Spicy Sriracha Shrimp & Zucchini Noodles – Quick and Simple!
5oz zucchini noodles (I use the Paderno Spiralizer & love it)
6-7 raw large shrimp – peeled & deveined
2tbsp soy sauce
1tbsp balsamic vinegar
1tsp lime juice
1/2 tsp sriracha sauce
1/2tsp olive oil
1/2tsp minced garlic
1/4 a red bell pepper – diced
1 green onion stalk -diced
Fresh Ground Pepper
Mix together the soy, balsamic vinegar & lime juice in a small bowl and set aside. Heat a small skillet over medium heat with 1tsp of olive oil. Season the raw shrimp with some fresh ground pepper. When the oil is hot, add in the garlic and quickly sauté for 30-60 seconds. Add in the sauce and allow to bubble for a few minutes and thicken. Once the sauce has thickened, add in the red pepper and shrimp and cook 2-3 minutes until completely pink on both sides and cooked through. Stir in the noodles and remove from heat. Serve garnished with the green onion.
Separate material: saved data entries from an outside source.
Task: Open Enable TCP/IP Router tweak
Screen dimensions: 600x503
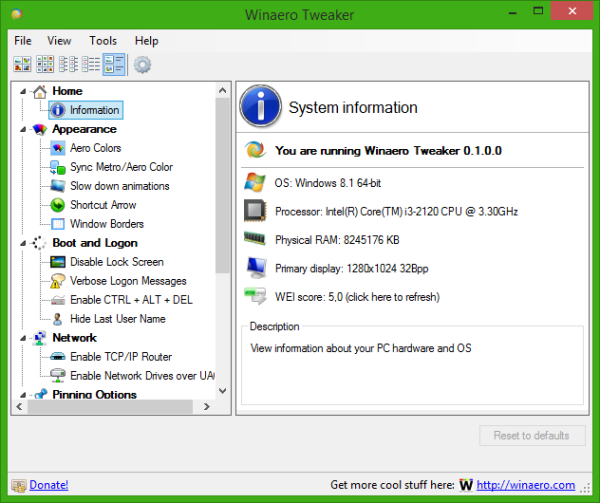Action: [121, 357]
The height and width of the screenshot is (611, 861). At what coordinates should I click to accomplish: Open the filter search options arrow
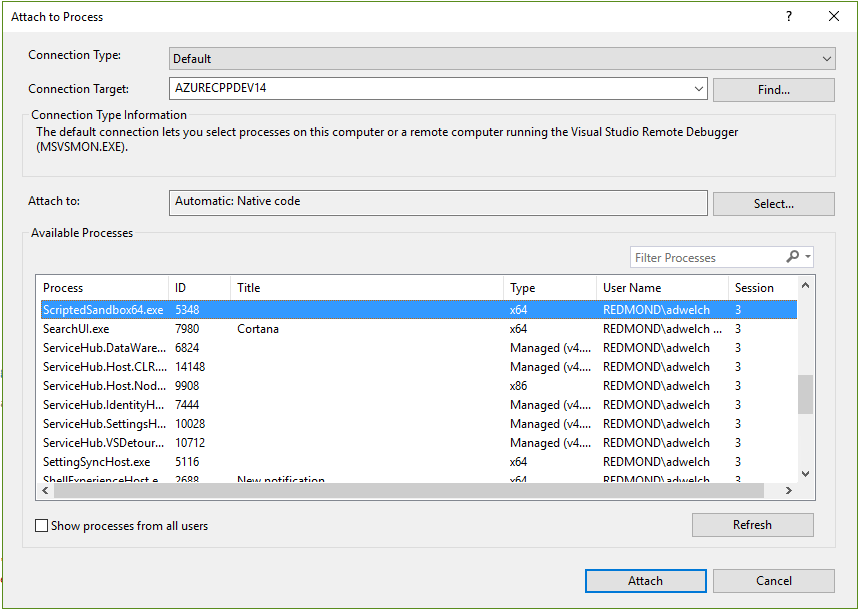[x=808, y=257]
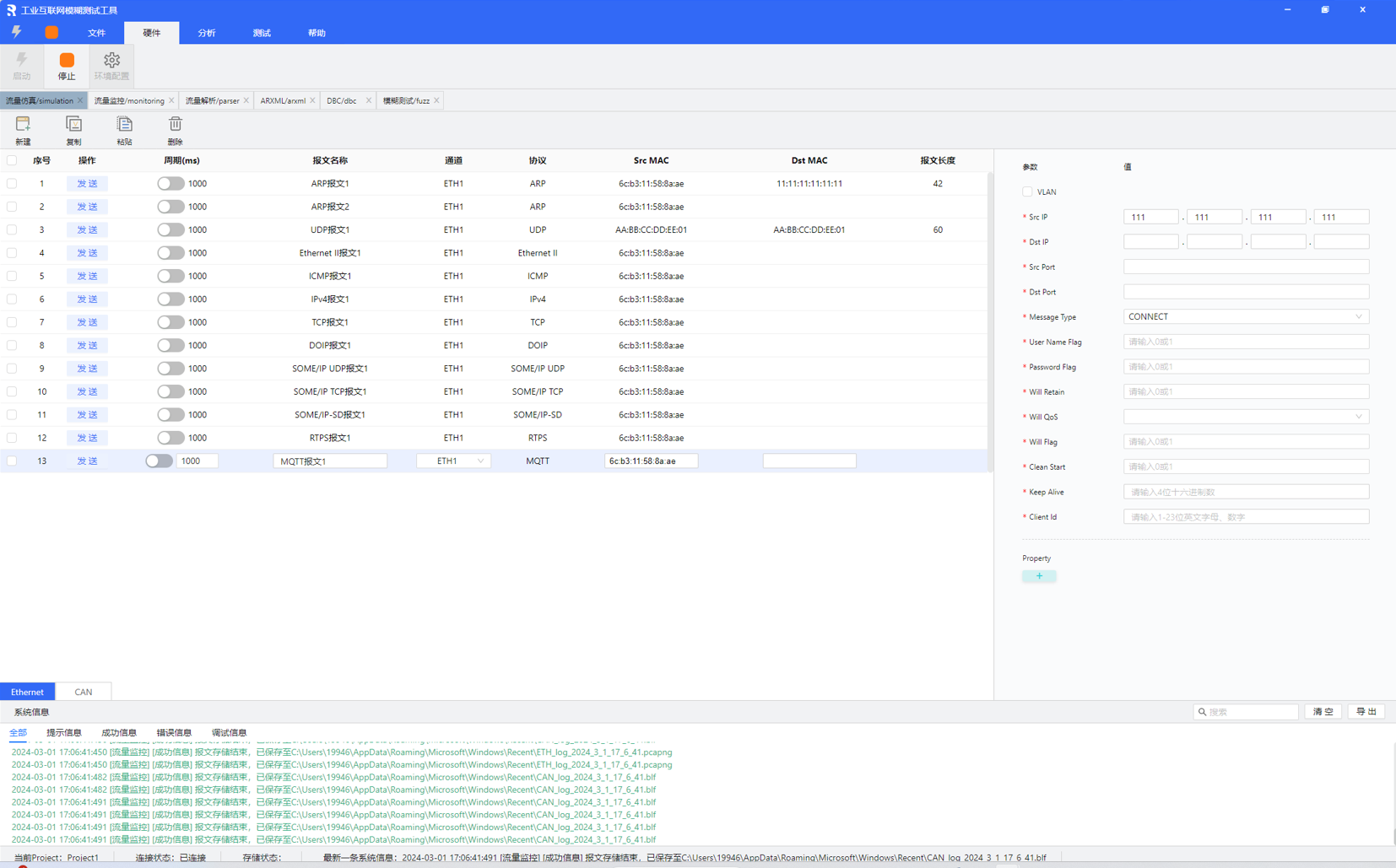Click the orange 停止 stop icon
Viewport: 1396px width, 868px height.
click(67, 61)
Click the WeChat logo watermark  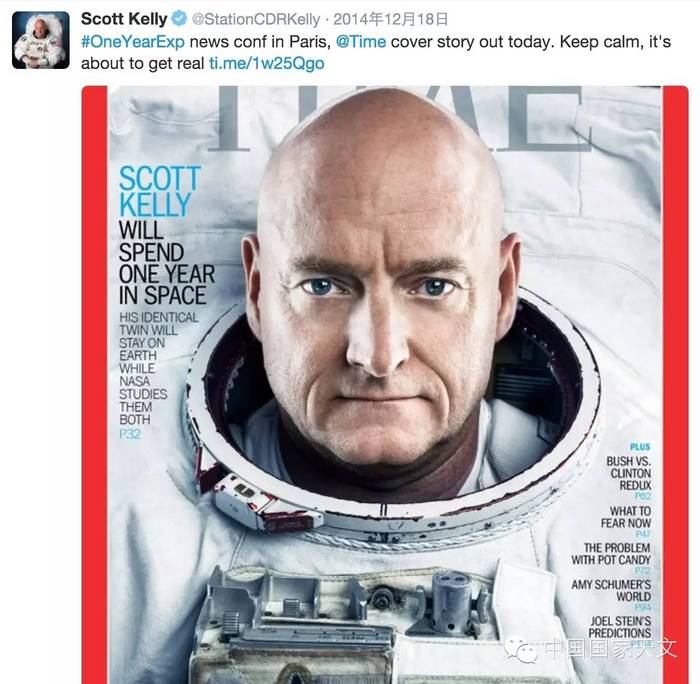coord(521,650)
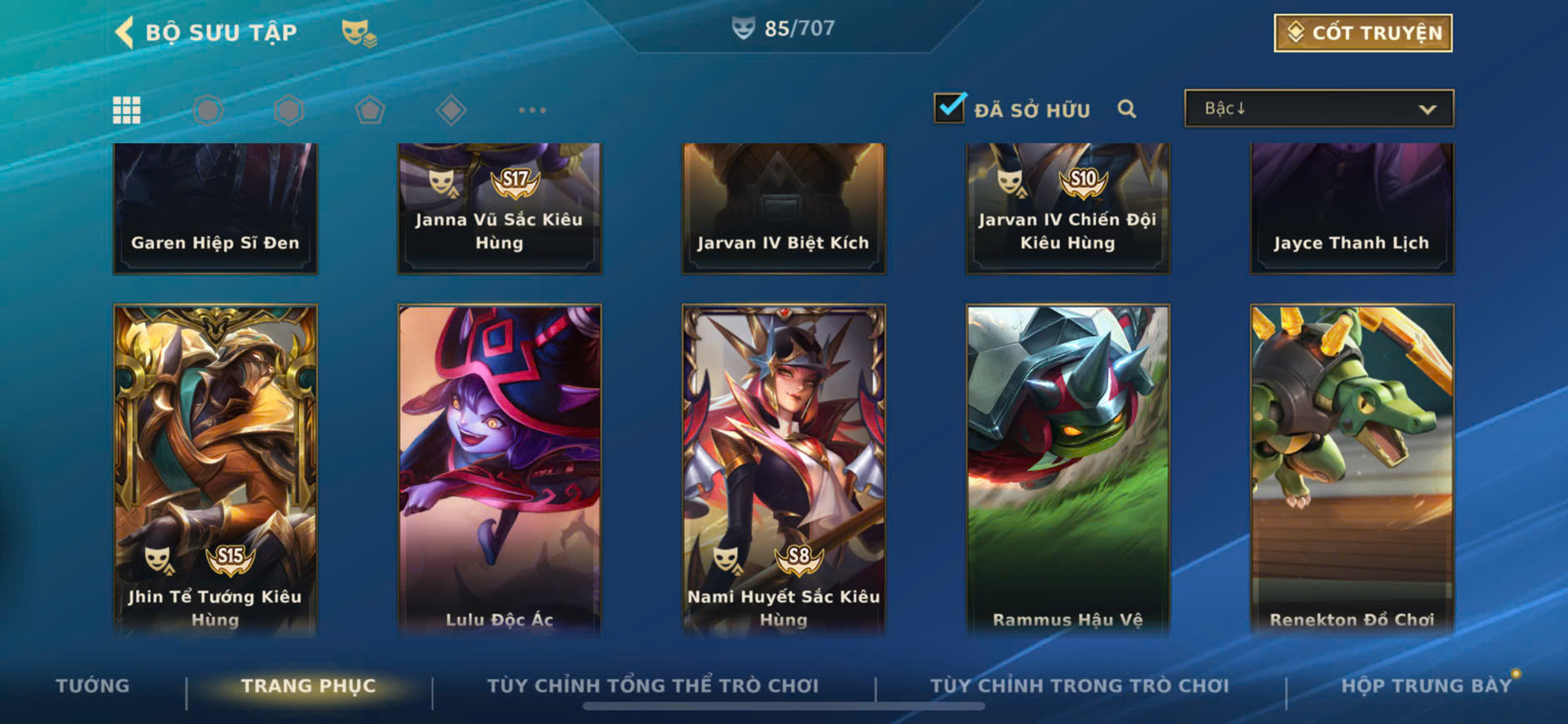Open Tùy Chỉnh Tổng Thể Trò Chơi tab
This screenshot has width=1568, height=724.
653,686
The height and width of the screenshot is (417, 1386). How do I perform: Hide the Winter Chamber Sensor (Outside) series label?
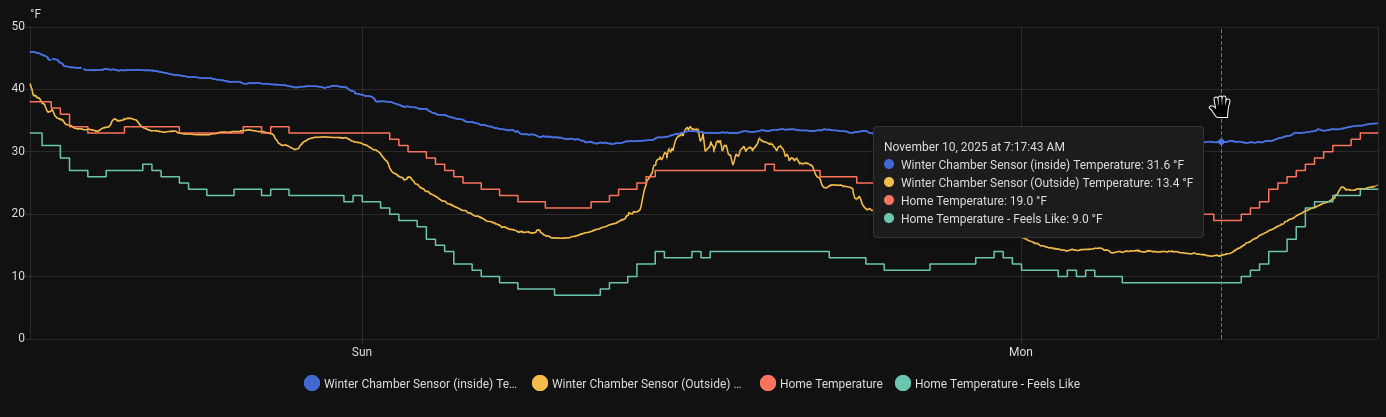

Honey & Harissa Baked Salmon with Brussel Sprouts!
5oz raw salmon fillet
1tbsp of honey
1tsp of mild or spicy Mina Harissa
1/8tsp olive oil
5oz Brussel sprouts
1/2tsp olive oil
Preheat oven to 400 degrees. Place the brussel sprouts in a small bowl with 1/2tsp of olive oil and stir until well coated. Next lightly season them with salt & pepper. Mix together the honey & harissa in another small bowl – reserve a small amount of the honey sauce to use when serving salmon. Season salmon with a little salt/pepper and 1/8tsp of olive oil. Using a pastry brush, lightly coat the salmon with some of the honey sauce and bake with the brussel sprouts on a foiled like baking sheet for 15 minutes, basting the salmon with more sauce every 5 minutes. Use the reserved amount of glaze to top salmon with once it has been plated.
Chinese Chicken Spring Rolls with a spicy Peanut Sauce for dipping!
4oz raw chicken breast
1tbsp soy sauce
1tbsp Better Body Foods agave nectar
1tsp sesame oil
1/4tsp minced garlic
Fresh ground pepper
2tbsp Better Body Foods PB Fit powdered peanut butter
1tbsp soy sauce
1tsp Better Body Foods agave nectar
1/8tsp sesame oil
1/8tsp garlic powder
1 piece of rice paper
1 slice of red cabbage – chopped
1 slice of green cabbage – chopped
Mix together all of the chicken marinade ingredients in a small bowl and set aside. Season the chicken with some fresh ground pepper and place in a zip lock bag. Pour the marinade into the bag, turn to coat and refrigerate for at least 2 hours.
Preheat oven to 400 degrees. Bake chicken on a foil lined baking sheet for 15-20 minutes depending on breast thickness. While chicken is cooking mix together all of the peanut sauce ingredients. Once chicken is done, allow to slightly cool and then cut into strips. Dip the rice paper in some warm water for about 5-10 seconds and place on a plate. Next layer the chicken with the cabbage & carrots. Carefully roll up the spring roll and cut in half.
Harissa baked egg in an avocado with toast – ready in 20 minutes from start to finish!
1/2 a large avocado
1 whole egg
1tsp Mina Harissa (any flavor)
Mina Harissa can be purchased in 3 different flavors online here: http://www.farmtopeople.com/collections/mina-harissa I found mine at my local AJ’s Fine Foods.
Preheat oven to 425 degrees. Halve an avocado and use the side without the seed (wrap up the seed side with plastic wrap for later use). Place avocado in a small baking dish/ramekin to prevent it from falling over while cooking. Depending on how big your avocado is you may need to use a spoon to hollow out some more of the avocado to make room for the egg. Once the hole is big enough smear the inside of the avocado with 1tsp of Harissa and crack an egg into the hole. Top with some fresh ground pepper and bake for 15 minutes or until egg white is set. Toast bread right before egg is finished cooking!